- Published: September 24, 2022
- Updated: September 24, 2022
- University / College: Boston University
- Level: Masters
- Language: English
- Downloads: 22
Gross Domestic Product (GDP) of different nations The Gross Domestic Product (GDP) as defined by Brezina (p. 12) is the value of all final goods and services that are produced within a country in particular year. With regard to “ Middle East oil” a country like Saudi Arabia is supported by an oil-based economy. The oil sector accounts for approximately 80 % of the budget revenues, 90 % of the export earnings and 45 % of the GDP. In 2012, the country has a GDP of $701. 4 billion. Oil has really contributed to the geopolitical attractions of the imperialist powers. Governments get concessions to produce oil in exchange for good foreign policies thus creating autonomy for the exporting nations (Tétreault 1-2). Saudi Arabia has a GDP growth rate of 5. 1 %, compared to the world 8. 6 % and 7. 4 % in 2011 and 2010 respectively.

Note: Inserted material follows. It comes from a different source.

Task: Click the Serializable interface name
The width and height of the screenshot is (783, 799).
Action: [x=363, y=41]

The total GDP (in US$ billions) of all 22 Arab League members by 2012 was $71, 707. 3 calculated at the government official exchange rates. The GDP in (US$) Saudi Arabia 727. 3, U. A. E 358. 9, Egypt 256. 7, Iraq 212. 5, Algeria 207. 8, Qatar 183. 4, Kuwait 173. 4, Morocco 107. 1, Libya 81. 92, Oman 76. 46, Syria 64. 7. Sudan 59. 94, Tunisia 45. 61, Lebanon 41. 35, Yemen 35. 64, Jordan 31. 21, Bahrain 27. 03, Palestine N/A, Mauritania 4. 199, Somalia 2. 372, Djibouti 1. 354, and lastly Comoros 0. 600 (Central Intelligence Agency). The GDP dollar estimates that have been presented here have been calculated at government official exchange rates.

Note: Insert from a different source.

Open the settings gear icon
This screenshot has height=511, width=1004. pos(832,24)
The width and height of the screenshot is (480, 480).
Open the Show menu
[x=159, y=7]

In 2012 the total GDP for the United States was $16. 02 trillion, Japan $5. 88 trillion, Germany $3. 383 trillion, France $2. 579 trillion, and the United Kingdom was $2. 443 trillion (CIA). On the other hand, the total GDP of the Arab League members by 2012 was $71, 707. 3. This is less compared to the individual GDP of the aforementioned countries. This means that these countries have a higher GDP compared to the 22 Arab League nations. This contradicts the misconception that most Arab countries are rich because of the oil proceeds. None of the Arab League country has a GDP higher than France, Germany, USA, Japan, and the UK.

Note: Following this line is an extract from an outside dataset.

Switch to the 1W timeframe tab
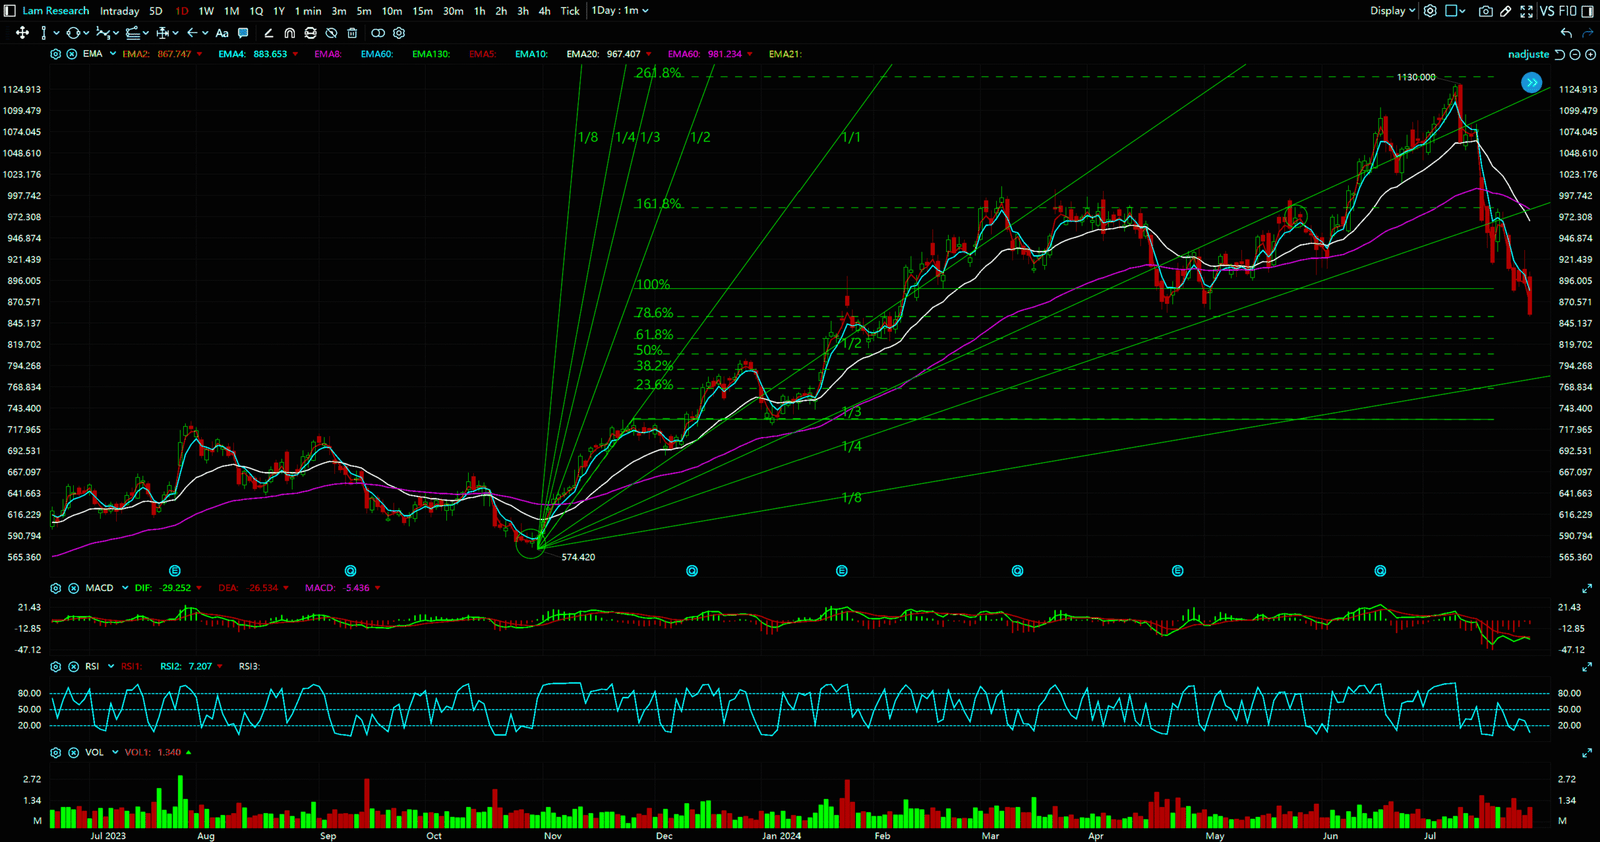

Palestine has GDP growth of $10 billion and a GDP per capita of $1924 and $876 for West Bank and Gaza Strip respectively (Abed 59). Between 1967 and 1990, the economy of West Bank and Gaza Strip was characterized by increase in individual income, reduction in the economy’s capacity to absorb its labour force, produce goods, and upgrade technologically. The total GDP reduced from 34% to 13% between 1968 and 1993 (Aranson, 7-8). Viewed as the driver for any economy seeking to develop and upgrade, the industry failed to represent more than 8% of GDP in 1993. This is contrary to 25% in Jordan or 32% in Israel. Construction and services represent over 79 percent of GDP (CIA).
Works Cited
Abed, G. The Palestinian Economy: Studies in Development Under Prolonged Occupation. London: Routledge, 2008.
Aronson, Israel, Palestinians and the Intifada: Creating Facts in the West Bank, IPS, Washington, D. C, 2009.
Brezina, Corona. Understanding the Gross Domestic Product and the Gross National Product. New York: Rosen Publishing, 2011.
Central Intelligence Agency. 30 January. The World Factbook. 30 January 2014 .
Tétreault, Mary Ann. The Political Economy of Middle Eastern Oil. London : Sage Publications, 2012.